Carl Zeiss SMT sits at the narrowest bottleneck in the AI chip supply chain. Without its mirrors, ASML builds nothing, and without ASML, no chipmaker produces leading-edge logic. The dependency is structural: as TrendForce reported in November 2025, "the dependency between ASML and Zeiss SMT is absolute," and ASML itself describes the firm as its most important strategic partner.
The company is the semiconductor manufacturing technology (SMT) business group of Carl Zeiss AG, headquartered in Oberkochen, Germany. Its core product is the all-reflective optical system at the heart of every ASML EUV scanner. Because EUV light at 13.5 nm is absorbed by virtually all materials, the optics must be reflective mirrors polished to sub-nanometer tolerances. Each mirror carries more than 100 atomically precise layers, and making a single one takes months. The expertise required is, by all accounts, unreplicable at speed: Huawei reportedly approached Zeiss SMT engineers in late 2024, offering salaries up to three times higher, to try to acquire that knowledge.
The partnership with ASML spans more than 30 years. In 2016, ASML formalized the relationship by acquiring a 24.9 percent minority stake in Carl Zeiss SMT for EUR 1 billion, and committed a further roughly EUR 760 million to support the firm's R&D and capital expenditure over six years.

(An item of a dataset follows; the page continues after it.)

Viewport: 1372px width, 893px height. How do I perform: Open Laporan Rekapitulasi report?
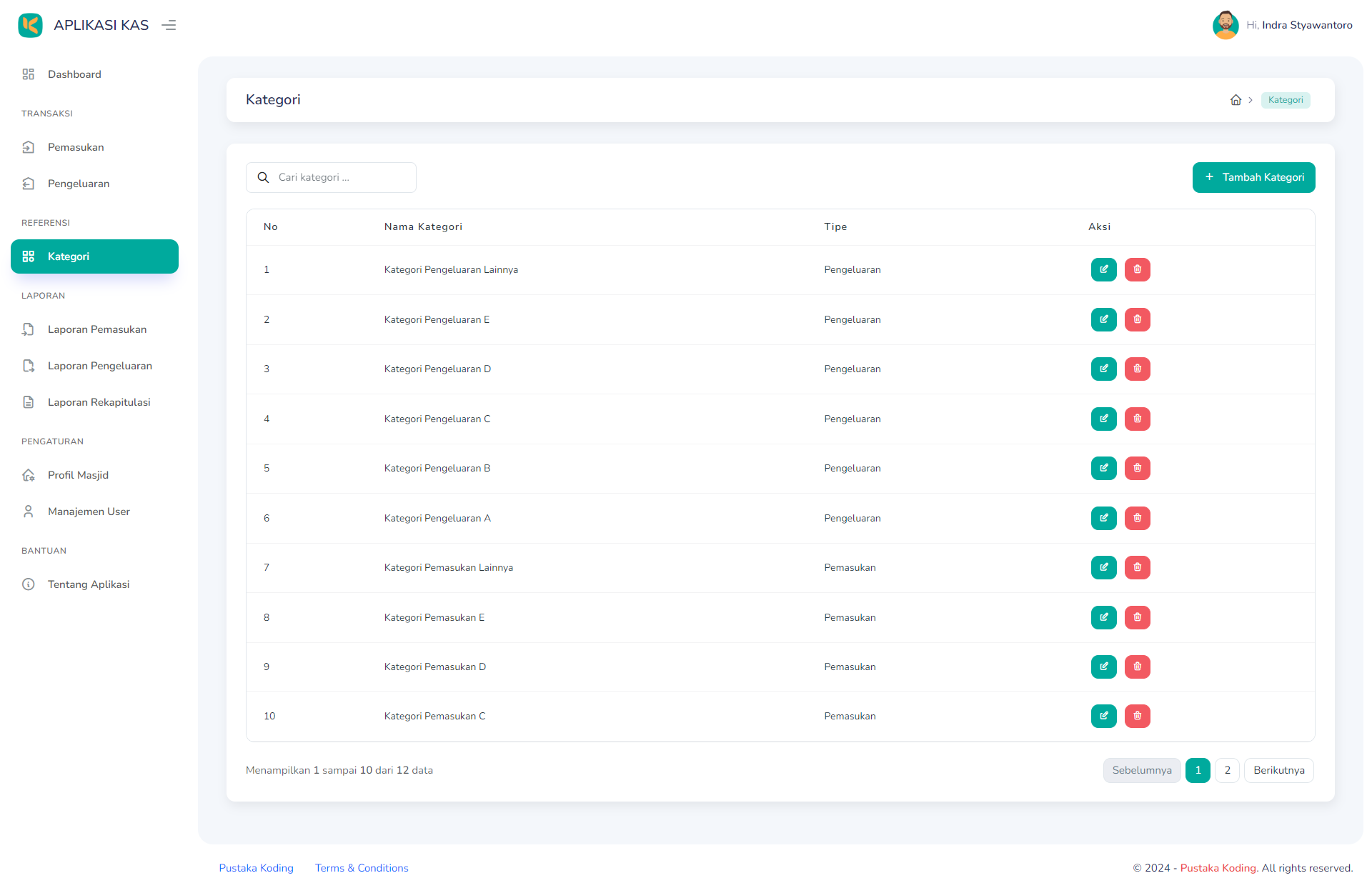pyautogui.click(x=99, y=401)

The current frontier is High-NA EUV lithography, built around a numerical aperture of 0.55 versus the 0.33 of conventional EUV. Zeiss SMT developed and manufactures the entirely new optical system for ASML's EXE:5000 platform. The projection optics weigh around twelve tons and contain more than 40,000 parts. Intel Foundry was the first to assemble a commercial High-NA scanner, and series production using the technology was targeted to begin in 2025, with broader High-NA volume manufacturing expected from 2026 onward.
Financially, the SMT segment of the broader Zeiss Group crossed a notable threshold in fiscal year 2024/25 (ending September 2025): it generated more than EUR 5 billion in revenue for the first time in its history, driven by what Zeiss described as ongoing AI-related demand and continued strength from China. The Zeiss Group as a whole recorded revenue of EUR 11.896 billion that year, with EBIT of EUR 1.552 billion, and the SMT segment delivered double-digit growth. In fiscal 2025, Zeiss SMT and laser partner TRUMPF also received the Reinhard von Koenig Prize for Technology and Progress for their work on High-NA EUV lithography. The firm invests approximately 15 percent of group revenue in R&D, a level Zeiss says is consistently above the sector average.